Charles Augustus Barnitz

Charles Augustus Barnitz ( born September 11, 1780 in York, Pennsylvania, † January 8, 1850 ) was an American politician. Between 1833 and 1835, he represented the state of Pennsylvania in the U.S. House of Representatives.

Career

Charles Barnitz visited the York County Academy. After a subsequent law degree in 1811 and its recent approval as a lawyer, he began in York to work in this profession. At the same time he embarked on a political career. Between 1815 and 1819 he sat in the Senate of Pennsylvania. Since 1820 until his death he worked for the heirs of William Penn. It was about their interests in the estate Springettsbury Manor in York.

In the congressional elections of 1832 Barnitz as a candidate of the Anti- Masonic Party in the eleventh electoral district of Pennsylvania in the U.S. House of Representatives in Washington DC was chosen, where he became the successor of Robert McCoy on March 4, 1833. Since he resigned in 1834 to further candidacy, he was able to complete only one term in Congress until March 3, 1835. Since the inauguration of President Andrew Jackson in 1829, was discussed inside and outside of Congress vehemently about its policy. It was about the controversial enforcement of the Indian Removal Act, the conflict with the State of South Carolina, which culminated in the Nullifikationskrise, and banking policy of the President.

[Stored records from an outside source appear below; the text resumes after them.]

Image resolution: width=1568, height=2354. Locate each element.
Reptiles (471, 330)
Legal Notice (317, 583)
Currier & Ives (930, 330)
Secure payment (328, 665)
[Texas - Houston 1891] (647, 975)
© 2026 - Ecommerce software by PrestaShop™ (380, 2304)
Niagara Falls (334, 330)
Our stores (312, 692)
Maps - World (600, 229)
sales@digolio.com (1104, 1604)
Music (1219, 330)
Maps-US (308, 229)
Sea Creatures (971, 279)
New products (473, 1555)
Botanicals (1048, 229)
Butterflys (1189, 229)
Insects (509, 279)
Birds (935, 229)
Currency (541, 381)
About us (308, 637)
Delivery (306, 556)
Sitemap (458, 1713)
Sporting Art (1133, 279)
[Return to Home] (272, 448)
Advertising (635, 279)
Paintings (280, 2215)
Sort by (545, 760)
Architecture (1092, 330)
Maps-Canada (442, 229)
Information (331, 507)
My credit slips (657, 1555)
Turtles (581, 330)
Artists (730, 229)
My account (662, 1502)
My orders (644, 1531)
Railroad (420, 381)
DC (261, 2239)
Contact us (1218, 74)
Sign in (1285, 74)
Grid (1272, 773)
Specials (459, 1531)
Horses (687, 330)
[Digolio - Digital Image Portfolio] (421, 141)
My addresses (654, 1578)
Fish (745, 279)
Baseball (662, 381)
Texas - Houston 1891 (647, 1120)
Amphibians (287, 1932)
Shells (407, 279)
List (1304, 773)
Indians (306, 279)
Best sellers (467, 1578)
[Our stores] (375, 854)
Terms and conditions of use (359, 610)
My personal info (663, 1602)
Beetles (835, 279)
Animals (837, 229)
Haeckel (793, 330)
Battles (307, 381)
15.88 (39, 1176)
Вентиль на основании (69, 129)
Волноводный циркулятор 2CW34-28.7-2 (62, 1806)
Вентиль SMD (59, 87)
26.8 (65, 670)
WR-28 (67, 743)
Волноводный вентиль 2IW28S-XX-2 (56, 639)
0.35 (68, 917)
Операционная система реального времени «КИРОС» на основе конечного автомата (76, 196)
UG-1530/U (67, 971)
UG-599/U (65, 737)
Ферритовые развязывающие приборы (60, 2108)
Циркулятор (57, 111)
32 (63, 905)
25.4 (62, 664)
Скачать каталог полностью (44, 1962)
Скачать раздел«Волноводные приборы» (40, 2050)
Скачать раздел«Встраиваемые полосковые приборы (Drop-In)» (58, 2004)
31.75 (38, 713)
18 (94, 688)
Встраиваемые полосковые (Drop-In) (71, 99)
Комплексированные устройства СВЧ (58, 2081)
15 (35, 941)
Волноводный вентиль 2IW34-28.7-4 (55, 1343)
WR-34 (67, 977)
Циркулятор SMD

After the end of his time in the U.S. House of Representatives Barnitz again practiced as a lawyer. He also went into the banking industry and was president of the York Bank. Politically, he joined in the 1830s, the Whig party. In 1838 he was a delegate to a constitutional convention of his state; between 1840 and 1844, he participated in the respective national conventions of the Whigs. He died on January 8, 1850 in his home town of York.